I found Harrison's life-long love affair with music so intriguing. That is really the thread of this tale: making music with his friends, with those he admired, with the spiritual teachers he learned from along the way, and of course, magically, the Beatles. It seemed to be his way of deeply connecting. He spoke as often with his guitar as he did with his words. Not that his words were too shabby either, "The whole thing is to change... try and make everything better and better...that's what the whole physical world is about, change." I loved it when he was talking about the effect of old-written words of advice from the quite eccentric man who had originally built his outrageous house, "Scan not a friend with microscopic glasses" to which Harrison says, "I mean, that helped me actively to ease up on whomsoever I thought I loved, it gave me the consciousness not to hang on to the negative side of it, to be more forgiving." That's a mouthful right there. And then, "But somehow you know, you have to look within yourself otherwise you go crackers." That's such a great way of saying it. Few of us escape the journey inward. Others of us go crackers.

I think my favorite part of this look into his life came from George's wife Olivia, who spoke of how he "painted life" and of their enduring, but decidedly, at times, challenging love, "Sometimes people say, 'what's the secret of a long marriage?' It's like... You don't get divorced." I love that. She went on to say, about weathering the hiccups in their marriage over the years, "You go through things and you go, wow, there's a reward at the end of it, there's this incredible reward: you love each other more, you learn something, you let go of something... those hard edges get softened. You're that block of stone, and life shapes you and takes away those hard edges." I wonder if we're a little too quick to walk away these days.

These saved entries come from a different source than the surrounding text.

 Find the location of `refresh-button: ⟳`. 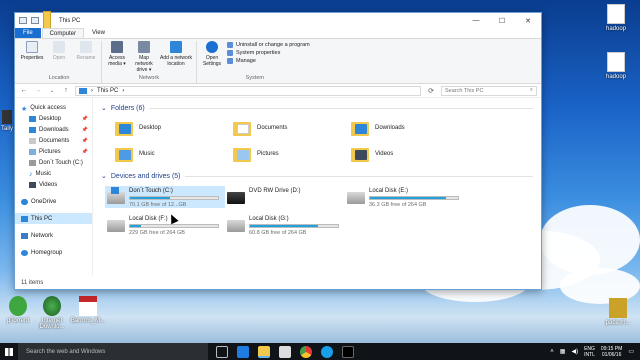

refresh-button: ⟳ is located at coordinates (431, 91).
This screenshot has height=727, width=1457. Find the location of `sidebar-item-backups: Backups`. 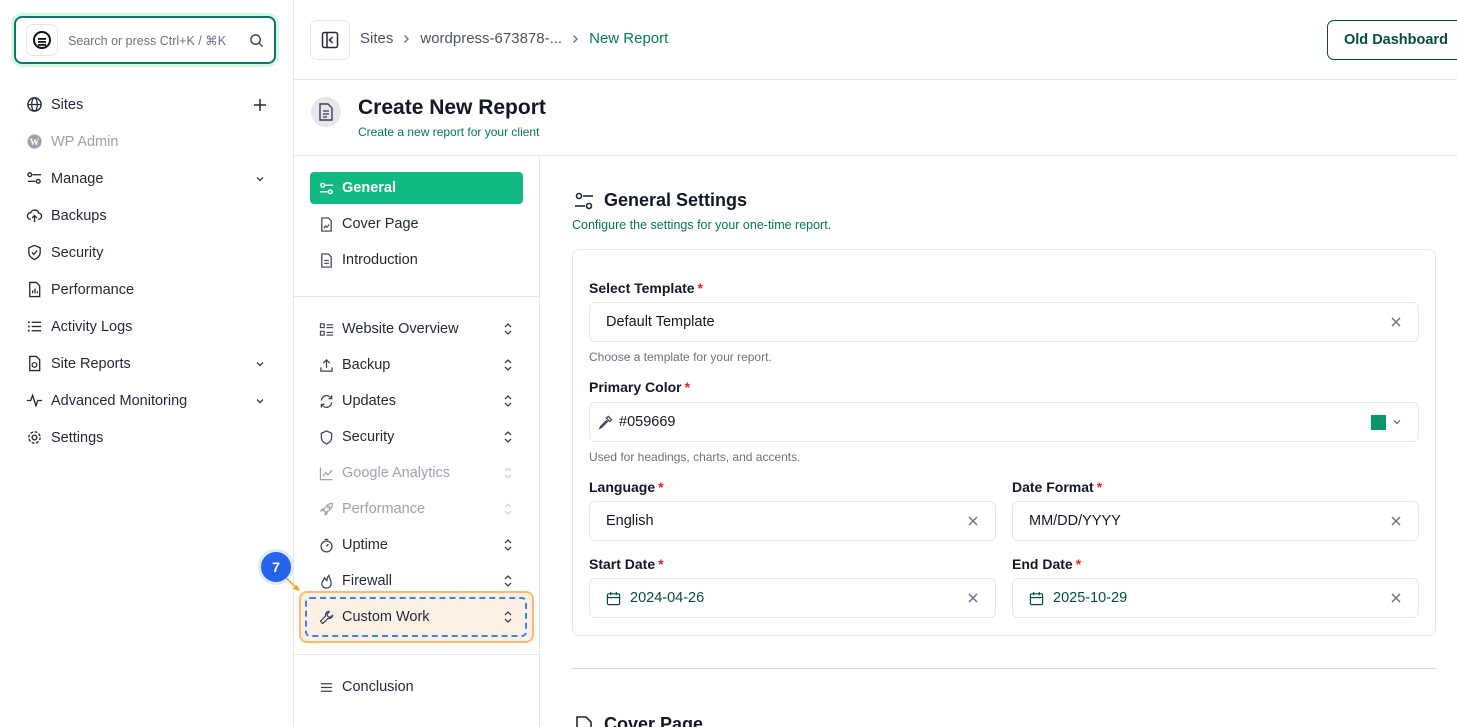

sidebar-item-backups: Backups is located at coordinates (147, 216).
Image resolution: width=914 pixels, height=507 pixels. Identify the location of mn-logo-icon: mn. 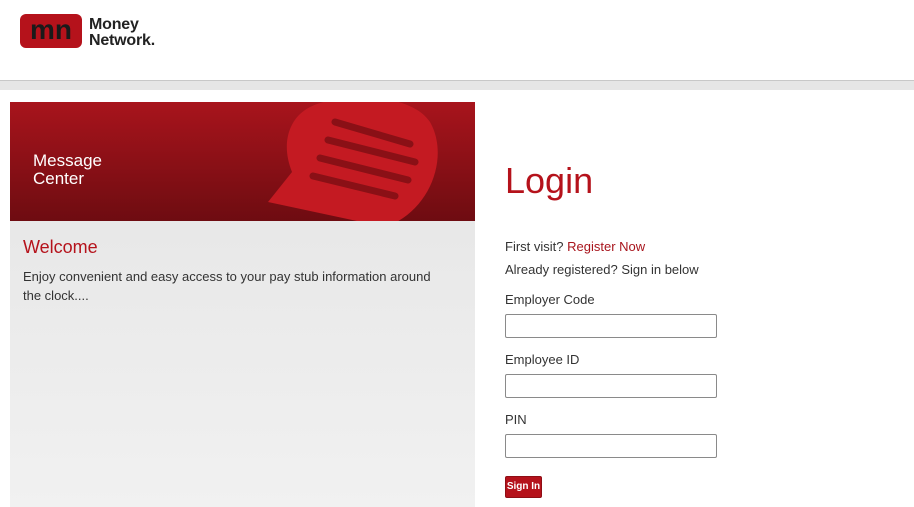
(51, 31).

One of his good friends said, "When he was first diagnosed with cancer he told me -- his main thing was not to upset me -- there is a man who was not well, who was worrying about me, and all the people around him. So that's the measure of the man." Indeed. The last words of the documentary are Olivia explaining his last moments as he left this earth, "He just lit the room." I'd say his very existence made the whole world brighter.